In the aforegoing description the present invention has been described with reference to a simple ohmic heater employing only two electrodes. However, the present invention is equally applicable to heaters employing multiple electrodes. Furthermore, although the apparatus for performing the present invention, has been described in an embodiment using a single processor unit, the apparatus may also be embodied using a multiprocessor unit carrying out parallel processing.

Claims

1. A method of controlling temperature in an ohmic heating process wherein electrically conductive fluid is pumped from an inlet to an outlet past spaced apart electrodes that receive electrical power thereby heating the fluid, wherein the outlet temperature is controlled to tend to lie within a predetermined range, by repeatedly; considering the fluid between the electrodes to comprise a series of elements moving from the inlet to the outlet and predicting the outlet temperature that will occur for each of the elements upon reaching the outlet, and adjusting the power level applied to the electrodes if any of the predicted outlet temperatures for the elements falls outside of predetermined range.

2. A method according to claim 1, including the steps of calculating the current temperature of each of the elements on the basis of the power level currently applied to the electrodes, performing said prediction of outlet temperatures that will occur for each of said elements on the basis of the current element temperatures and a projected power level, adjusting the current power level as a function of the difference between the predicted outlet temperatures and the predetermined temperature range, and repeating said steps after a predetermined time.

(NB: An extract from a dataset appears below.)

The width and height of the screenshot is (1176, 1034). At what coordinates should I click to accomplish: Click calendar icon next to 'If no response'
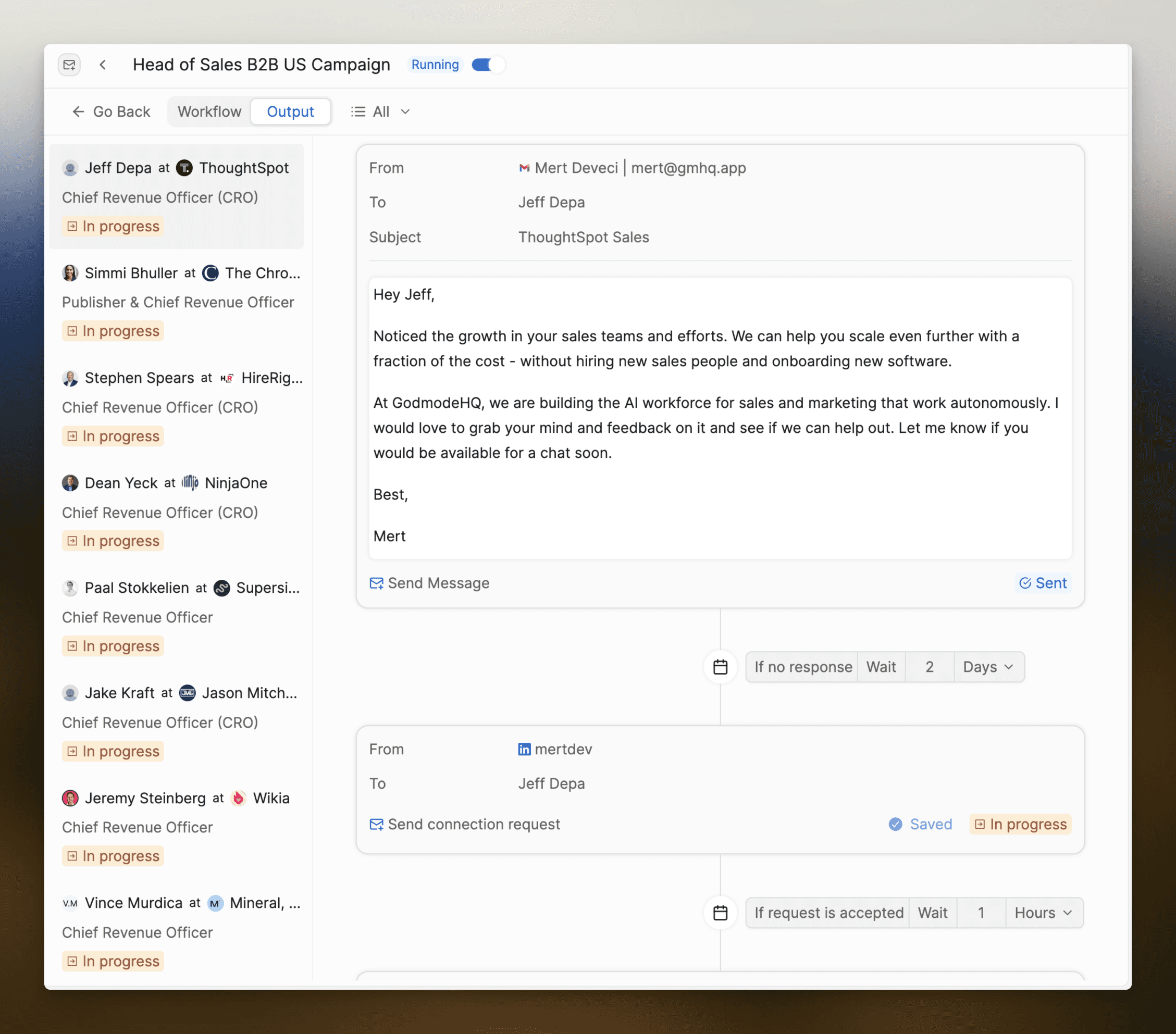720,667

3. A method according to claim 1 or 2 including selecting the maximum and minimum values of said temperature predictions, comparing said maximum and minimum values with predetermined upper and lower limits for the outlet temperature, and adjusting said power level on the basis of said comparison.

4. A method according to claim 1, 2 or 3, wherein during the prediction of outlet temperatures, a parameter of the element closest to the inlet is determined by a prediction based on measurement of fluid parameters upstream of the heating apparatus.

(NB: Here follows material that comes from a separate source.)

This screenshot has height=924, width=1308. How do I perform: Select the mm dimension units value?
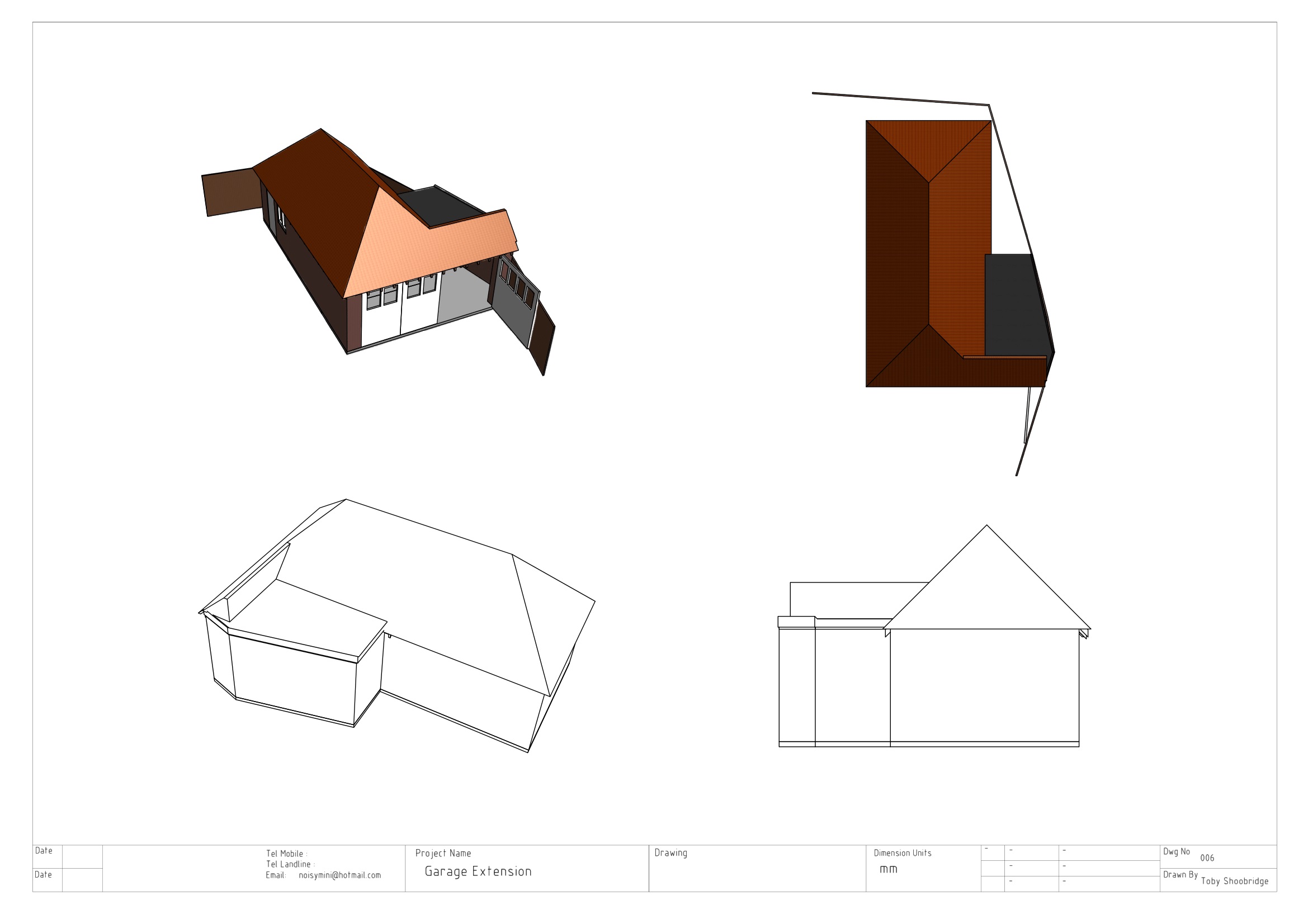click(x=888, y=869)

5. Apparatus for controlling temperature in an ohmic heating process comprising an ohmic heater including a fluid flow duct having an inlet and an outlet, spaced electrodes within the duct, variable power supply means for adjustably supplying power to the electrodes, and processor means for controlling operation of the power supply means, said processor means being operative to treat the fluid between the electrodes as comprising a series of elements moving from the inlet to the outlet and to predict the outlet temperature that will occur for each of the elements upon reaching the outlet, for the power level currently being supplied to the electrodes, said processor means being configured to adjust the power level if any of the predicted outlet temperatures for the elements falls outside of said predetermined range.

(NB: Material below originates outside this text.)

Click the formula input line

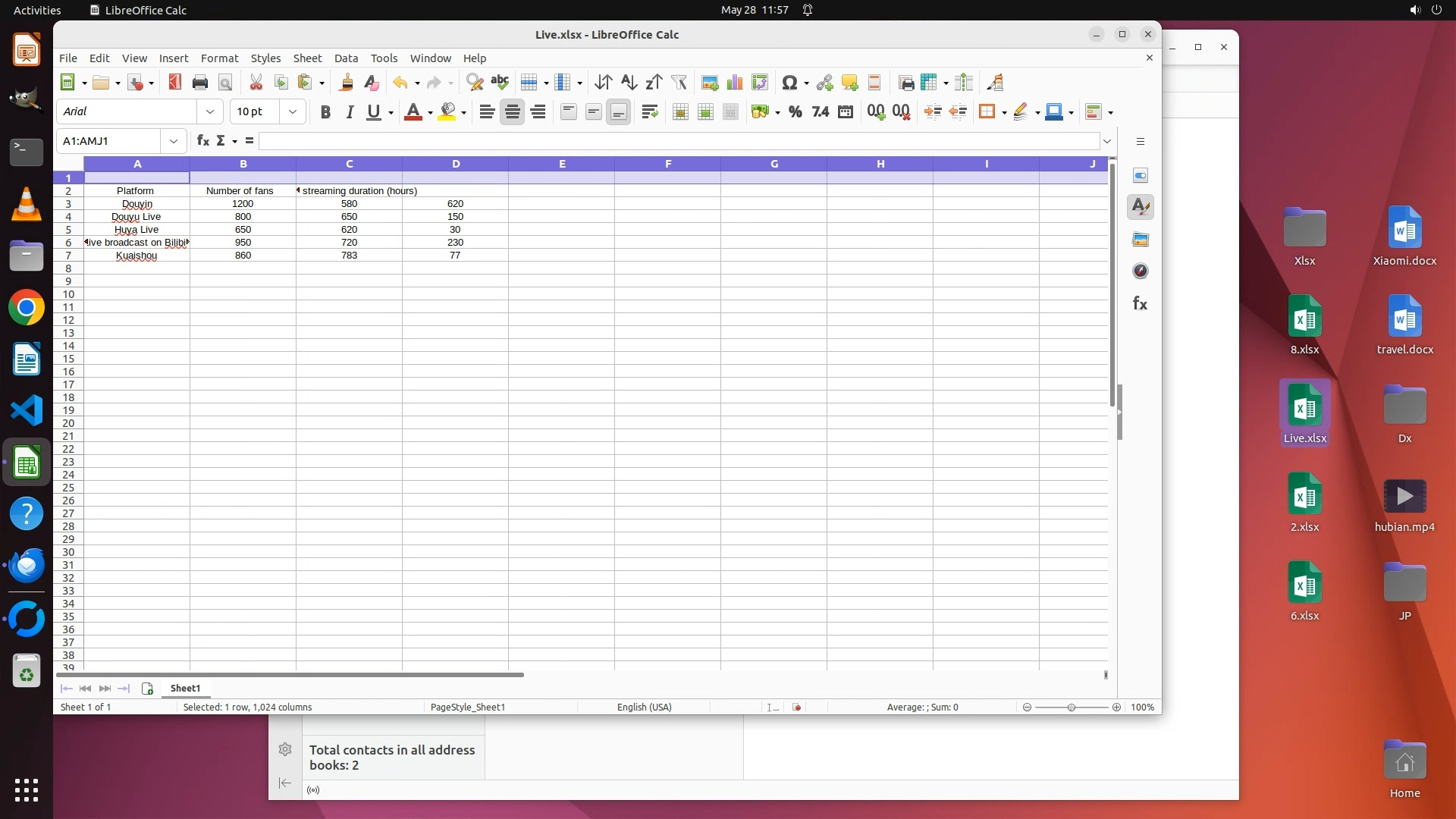(679, 141)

6. Apparatus according to claim 5 wherein said processor means is operative to calculate the current temperature of each of the elements on the basis of the power level currently applied to the electrodes and to perform said prediction of the outlet temperatures that will occur for each of the elements on the basis of the current element temperatures and a projected power level.

7. Apparatus according to claim 6 wherein said processor means is operative to select values of said temperature predictions and to compare said maximum and minimum values with predetermined upper and lower limits for the outlet temperature.

8. Apparatus according to claim 5, 6 or 7, further comprising a temperature sensor, located upstream of the inlet to the duct, and wherein the microprocessor is operative to predict the temperature of the fluid at the inlet to the duct.